To commemorate the 30th anniversary of Malaprop’s Bookstore in Asheville, N.C., co-owner (with Emoke B'Racz) Linda Barrett Knopp and her husband Brian Lee Knopp enlisted 10 western North Carolina writers to write a chapter each for a collaborative serial novel set in Malaprop’s hometown. The result, Naked Came the Leaf Peeper, is an R-rated comic romp through Asheville and environs involving an assassin, a detective, and a bunch of mysterious deaths linked to a land deal gone bad.

“Brian started the book out as a PG affair,” Linda Barrett Knopp told PW, “but it quickly turned R-rated. The authors told us this was the most fun writing they’d had in years. I’ve read it probably a dozen times and I still laugh out loud.”

The rules were simple: each author wrote a chapter, had only two weeks to complete it, and none were told who had written the previous chapters (“Though the authors had a vague, unconfirmed idea of who was working on the project,” said Linda Barrett). Brian Lee, who wrote Malaprop’s bestselling book of 2010 and 2011, Mayhem in Mayberry: Misadventures of a P.I. in Southern Appalachia (Cosmic Pigbite Press) wrote the first chapter, and Linda Barrett wrote the penultimate chapter and serves as editor. The other ten authors, in chapter order, are John P. McAfee, Susan Reinhardt, Vicki Lane, Tommy Hays, Wayne Caldwell, Fred Chappell, Alan Gratz, Annette Saunooke Clapsaddle, Gene Cheek, and Tony Earley, with an afterward by Charles F. Price. As the book is intended as a fundraiser, everyone involved worked for free, including the local artist who provides the cover art.

The title of the book comes from Brian Lee’s inspiration, a collaborative novel by a group of Florida writers called Naked Came the Manatee, who themselves took the name from the 1969 erotic spoof Naked Came the Stranger. The working title that the writers saw, however, was Sodom, Cried the Leaf Peeper! “I think the working title may have contributed to the bawdy humor in the book,” said Linda Barrett.

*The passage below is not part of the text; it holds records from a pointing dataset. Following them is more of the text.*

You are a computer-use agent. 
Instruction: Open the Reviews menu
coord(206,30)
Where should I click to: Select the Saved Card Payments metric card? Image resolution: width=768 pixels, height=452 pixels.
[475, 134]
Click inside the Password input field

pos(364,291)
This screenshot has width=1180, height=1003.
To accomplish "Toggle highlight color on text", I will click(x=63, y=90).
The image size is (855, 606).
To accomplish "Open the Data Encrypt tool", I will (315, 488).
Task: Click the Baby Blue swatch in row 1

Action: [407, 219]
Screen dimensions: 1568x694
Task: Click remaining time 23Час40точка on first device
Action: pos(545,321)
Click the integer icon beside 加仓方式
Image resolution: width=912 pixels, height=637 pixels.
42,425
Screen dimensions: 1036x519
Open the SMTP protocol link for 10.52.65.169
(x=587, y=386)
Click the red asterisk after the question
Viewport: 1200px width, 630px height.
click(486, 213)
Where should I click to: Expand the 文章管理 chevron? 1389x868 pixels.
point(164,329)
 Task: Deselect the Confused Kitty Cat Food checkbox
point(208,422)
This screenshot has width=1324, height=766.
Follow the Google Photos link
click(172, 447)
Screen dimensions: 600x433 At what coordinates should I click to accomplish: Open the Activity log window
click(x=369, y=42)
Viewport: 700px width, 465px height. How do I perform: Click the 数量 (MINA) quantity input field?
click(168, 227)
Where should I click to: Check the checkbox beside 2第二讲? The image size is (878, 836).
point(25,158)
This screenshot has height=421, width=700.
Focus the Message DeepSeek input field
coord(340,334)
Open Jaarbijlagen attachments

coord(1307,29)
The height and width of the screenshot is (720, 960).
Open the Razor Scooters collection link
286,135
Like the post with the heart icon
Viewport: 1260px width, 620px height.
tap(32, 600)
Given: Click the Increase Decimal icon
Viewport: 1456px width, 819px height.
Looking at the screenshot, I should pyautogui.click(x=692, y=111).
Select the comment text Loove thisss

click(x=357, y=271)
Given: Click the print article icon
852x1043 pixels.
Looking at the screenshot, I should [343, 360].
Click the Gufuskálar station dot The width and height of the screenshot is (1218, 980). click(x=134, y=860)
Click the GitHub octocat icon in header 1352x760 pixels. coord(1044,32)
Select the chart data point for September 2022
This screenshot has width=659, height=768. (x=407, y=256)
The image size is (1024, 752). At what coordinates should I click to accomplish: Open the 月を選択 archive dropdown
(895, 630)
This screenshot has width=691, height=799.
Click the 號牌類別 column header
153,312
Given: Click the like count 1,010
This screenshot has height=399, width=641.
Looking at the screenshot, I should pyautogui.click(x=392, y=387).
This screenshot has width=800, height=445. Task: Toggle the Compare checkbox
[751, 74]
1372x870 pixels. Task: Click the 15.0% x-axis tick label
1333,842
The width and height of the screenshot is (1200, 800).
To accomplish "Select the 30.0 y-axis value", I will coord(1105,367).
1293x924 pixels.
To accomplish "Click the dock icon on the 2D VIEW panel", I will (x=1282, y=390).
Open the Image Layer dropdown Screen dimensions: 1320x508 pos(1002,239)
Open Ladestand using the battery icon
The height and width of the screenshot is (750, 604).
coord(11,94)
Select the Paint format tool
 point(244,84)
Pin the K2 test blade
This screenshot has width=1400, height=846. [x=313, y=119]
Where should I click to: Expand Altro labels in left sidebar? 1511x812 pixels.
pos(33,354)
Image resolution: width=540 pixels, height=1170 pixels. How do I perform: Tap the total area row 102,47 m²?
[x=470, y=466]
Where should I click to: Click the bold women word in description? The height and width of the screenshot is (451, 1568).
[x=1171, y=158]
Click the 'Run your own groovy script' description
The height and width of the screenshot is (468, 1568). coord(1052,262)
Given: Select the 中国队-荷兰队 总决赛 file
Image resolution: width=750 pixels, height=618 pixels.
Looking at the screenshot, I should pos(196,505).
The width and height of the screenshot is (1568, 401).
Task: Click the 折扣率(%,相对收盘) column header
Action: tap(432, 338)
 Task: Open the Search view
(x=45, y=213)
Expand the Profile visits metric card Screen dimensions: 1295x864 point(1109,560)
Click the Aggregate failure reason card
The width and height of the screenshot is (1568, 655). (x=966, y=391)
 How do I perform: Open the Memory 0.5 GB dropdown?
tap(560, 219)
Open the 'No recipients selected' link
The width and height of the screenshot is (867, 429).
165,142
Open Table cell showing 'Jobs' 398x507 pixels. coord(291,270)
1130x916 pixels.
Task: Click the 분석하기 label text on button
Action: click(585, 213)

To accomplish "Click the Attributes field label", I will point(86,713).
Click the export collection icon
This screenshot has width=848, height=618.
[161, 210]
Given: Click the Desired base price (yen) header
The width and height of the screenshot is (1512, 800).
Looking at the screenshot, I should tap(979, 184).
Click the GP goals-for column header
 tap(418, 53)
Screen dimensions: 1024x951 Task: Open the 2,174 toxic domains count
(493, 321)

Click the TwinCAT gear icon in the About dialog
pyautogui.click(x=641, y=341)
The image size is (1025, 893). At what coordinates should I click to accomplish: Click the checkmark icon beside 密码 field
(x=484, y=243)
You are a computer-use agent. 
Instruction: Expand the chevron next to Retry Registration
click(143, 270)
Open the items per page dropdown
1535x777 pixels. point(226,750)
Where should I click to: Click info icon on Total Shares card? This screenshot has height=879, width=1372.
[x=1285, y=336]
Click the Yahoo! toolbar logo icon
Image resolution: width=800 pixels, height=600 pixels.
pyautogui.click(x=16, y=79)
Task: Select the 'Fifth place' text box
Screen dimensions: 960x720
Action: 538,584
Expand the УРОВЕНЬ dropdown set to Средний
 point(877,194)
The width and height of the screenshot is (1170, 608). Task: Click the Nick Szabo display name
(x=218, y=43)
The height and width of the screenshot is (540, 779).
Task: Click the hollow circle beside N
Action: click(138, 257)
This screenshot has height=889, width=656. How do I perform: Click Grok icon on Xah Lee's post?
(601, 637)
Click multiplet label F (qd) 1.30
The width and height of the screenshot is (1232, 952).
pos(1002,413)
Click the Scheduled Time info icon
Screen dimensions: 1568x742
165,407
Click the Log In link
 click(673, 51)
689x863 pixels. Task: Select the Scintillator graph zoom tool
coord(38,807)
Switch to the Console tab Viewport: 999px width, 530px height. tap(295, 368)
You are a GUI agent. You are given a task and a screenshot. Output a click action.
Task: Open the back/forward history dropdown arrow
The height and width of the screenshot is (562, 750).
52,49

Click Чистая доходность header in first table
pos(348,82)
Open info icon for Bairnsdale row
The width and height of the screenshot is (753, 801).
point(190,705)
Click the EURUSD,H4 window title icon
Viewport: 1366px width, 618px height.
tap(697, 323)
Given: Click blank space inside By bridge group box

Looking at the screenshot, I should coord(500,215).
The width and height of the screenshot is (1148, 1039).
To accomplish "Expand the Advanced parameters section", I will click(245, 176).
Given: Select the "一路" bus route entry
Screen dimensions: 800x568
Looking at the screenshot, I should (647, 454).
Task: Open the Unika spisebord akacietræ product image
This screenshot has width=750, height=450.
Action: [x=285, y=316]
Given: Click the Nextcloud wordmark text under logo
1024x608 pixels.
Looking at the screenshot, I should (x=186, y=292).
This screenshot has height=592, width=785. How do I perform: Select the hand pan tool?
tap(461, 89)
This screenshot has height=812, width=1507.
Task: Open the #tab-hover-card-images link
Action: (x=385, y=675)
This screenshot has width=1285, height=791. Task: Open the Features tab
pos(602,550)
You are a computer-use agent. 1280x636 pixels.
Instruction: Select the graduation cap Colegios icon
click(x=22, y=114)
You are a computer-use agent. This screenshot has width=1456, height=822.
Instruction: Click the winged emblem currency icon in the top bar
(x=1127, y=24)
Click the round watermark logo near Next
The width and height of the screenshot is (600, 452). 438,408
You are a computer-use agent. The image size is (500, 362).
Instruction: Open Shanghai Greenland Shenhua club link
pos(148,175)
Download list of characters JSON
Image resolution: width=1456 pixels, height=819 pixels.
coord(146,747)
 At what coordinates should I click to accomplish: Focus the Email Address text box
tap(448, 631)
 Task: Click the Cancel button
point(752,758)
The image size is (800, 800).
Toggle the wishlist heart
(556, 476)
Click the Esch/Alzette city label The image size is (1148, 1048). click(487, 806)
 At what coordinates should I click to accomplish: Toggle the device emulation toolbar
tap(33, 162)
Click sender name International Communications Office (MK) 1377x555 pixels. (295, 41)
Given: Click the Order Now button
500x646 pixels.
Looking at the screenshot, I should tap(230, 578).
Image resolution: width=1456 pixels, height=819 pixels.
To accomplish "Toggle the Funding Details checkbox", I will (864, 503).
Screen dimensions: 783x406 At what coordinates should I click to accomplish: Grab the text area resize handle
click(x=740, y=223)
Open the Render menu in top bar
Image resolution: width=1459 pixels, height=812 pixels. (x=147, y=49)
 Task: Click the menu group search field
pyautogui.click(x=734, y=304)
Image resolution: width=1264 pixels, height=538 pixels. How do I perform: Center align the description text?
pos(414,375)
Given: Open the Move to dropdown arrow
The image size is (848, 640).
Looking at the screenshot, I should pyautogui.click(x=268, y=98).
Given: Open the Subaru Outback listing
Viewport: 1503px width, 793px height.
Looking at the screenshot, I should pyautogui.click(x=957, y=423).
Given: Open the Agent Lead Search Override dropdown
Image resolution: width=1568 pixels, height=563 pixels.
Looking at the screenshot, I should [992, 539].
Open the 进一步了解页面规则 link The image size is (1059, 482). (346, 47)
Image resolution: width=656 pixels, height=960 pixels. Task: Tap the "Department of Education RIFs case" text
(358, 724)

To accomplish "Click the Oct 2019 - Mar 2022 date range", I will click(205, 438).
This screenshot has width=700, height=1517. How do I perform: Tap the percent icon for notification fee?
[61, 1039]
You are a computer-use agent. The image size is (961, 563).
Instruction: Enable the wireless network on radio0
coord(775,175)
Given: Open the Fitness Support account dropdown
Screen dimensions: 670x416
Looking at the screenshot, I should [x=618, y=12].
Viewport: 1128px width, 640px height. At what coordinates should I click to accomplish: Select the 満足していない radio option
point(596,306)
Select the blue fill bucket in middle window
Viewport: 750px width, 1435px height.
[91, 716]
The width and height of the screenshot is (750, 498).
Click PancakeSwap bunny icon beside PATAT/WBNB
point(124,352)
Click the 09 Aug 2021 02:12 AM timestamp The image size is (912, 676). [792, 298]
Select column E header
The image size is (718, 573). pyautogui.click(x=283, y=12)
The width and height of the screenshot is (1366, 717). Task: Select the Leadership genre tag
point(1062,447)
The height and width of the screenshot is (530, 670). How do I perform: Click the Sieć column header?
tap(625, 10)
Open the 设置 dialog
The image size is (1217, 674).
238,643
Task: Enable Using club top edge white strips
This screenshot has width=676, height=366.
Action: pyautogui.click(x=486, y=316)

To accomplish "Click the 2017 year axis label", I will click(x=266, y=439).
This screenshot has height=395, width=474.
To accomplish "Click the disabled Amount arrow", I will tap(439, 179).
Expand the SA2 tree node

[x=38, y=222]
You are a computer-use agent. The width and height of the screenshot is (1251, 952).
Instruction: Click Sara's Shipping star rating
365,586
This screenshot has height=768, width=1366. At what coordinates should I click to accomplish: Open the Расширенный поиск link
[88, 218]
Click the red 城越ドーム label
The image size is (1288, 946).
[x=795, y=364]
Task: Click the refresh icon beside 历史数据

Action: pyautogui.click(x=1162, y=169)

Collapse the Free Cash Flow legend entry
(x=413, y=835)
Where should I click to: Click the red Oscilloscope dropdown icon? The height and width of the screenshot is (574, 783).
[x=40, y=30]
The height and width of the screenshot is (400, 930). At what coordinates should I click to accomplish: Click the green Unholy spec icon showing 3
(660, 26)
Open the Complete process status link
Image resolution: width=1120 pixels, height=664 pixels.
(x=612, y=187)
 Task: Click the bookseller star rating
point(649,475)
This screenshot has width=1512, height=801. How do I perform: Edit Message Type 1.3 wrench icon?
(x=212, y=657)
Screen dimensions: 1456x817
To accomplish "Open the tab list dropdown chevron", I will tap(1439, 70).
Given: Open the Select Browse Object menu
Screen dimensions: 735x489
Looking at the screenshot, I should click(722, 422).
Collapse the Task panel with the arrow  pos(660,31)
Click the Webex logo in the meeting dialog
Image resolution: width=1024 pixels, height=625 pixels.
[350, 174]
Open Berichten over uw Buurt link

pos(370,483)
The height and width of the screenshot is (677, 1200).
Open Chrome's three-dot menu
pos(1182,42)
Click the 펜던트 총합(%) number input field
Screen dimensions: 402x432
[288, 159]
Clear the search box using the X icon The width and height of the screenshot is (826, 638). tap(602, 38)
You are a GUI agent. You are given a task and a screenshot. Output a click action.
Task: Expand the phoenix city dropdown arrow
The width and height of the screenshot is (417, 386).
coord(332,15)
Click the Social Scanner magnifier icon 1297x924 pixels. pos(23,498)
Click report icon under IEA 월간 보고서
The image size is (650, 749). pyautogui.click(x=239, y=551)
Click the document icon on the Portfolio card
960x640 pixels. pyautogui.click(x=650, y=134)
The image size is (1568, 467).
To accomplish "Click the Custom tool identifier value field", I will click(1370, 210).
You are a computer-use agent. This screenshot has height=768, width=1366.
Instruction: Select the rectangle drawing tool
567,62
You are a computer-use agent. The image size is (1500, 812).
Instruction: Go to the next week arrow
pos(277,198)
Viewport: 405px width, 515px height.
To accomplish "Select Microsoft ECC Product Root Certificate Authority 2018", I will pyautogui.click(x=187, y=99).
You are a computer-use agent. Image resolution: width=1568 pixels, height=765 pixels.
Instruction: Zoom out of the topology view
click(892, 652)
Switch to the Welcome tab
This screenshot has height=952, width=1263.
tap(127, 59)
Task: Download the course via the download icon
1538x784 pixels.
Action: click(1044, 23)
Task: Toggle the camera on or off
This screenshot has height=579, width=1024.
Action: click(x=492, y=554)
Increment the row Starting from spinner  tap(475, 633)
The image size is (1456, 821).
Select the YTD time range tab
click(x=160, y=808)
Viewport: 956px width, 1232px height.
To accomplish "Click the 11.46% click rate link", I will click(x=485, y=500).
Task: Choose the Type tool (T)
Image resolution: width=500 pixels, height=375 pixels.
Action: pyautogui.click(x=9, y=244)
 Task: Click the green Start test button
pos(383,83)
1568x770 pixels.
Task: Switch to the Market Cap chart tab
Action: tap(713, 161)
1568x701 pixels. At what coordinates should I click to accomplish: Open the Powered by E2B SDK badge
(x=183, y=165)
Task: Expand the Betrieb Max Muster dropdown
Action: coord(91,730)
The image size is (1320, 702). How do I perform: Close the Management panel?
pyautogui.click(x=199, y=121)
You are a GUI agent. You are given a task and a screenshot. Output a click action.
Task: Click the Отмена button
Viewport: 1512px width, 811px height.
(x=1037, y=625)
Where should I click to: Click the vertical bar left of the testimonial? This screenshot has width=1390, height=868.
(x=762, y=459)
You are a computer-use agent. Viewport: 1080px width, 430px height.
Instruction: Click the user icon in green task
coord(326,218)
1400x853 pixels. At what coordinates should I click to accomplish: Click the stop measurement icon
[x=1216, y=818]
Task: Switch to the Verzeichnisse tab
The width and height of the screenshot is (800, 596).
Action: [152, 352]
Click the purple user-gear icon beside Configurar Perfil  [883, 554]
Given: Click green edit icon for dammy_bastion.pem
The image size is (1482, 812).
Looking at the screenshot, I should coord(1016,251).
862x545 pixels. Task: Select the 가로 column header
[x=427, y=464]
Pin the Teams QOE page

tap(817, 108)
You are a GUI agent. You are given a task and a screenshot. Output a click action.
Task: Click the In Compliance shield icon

Knopp reports that Leaf Peeper (“a term for the people who come to our area in the Fall to see the foliage turning color”) was shipped from Lightning Source earlier this week and she has started to handsell the title. A release party is in the works for April, and the entire authorship will be in attendance at the Carolina Mountain Literary Festival in September. Orders are available on the Malaprop’s website.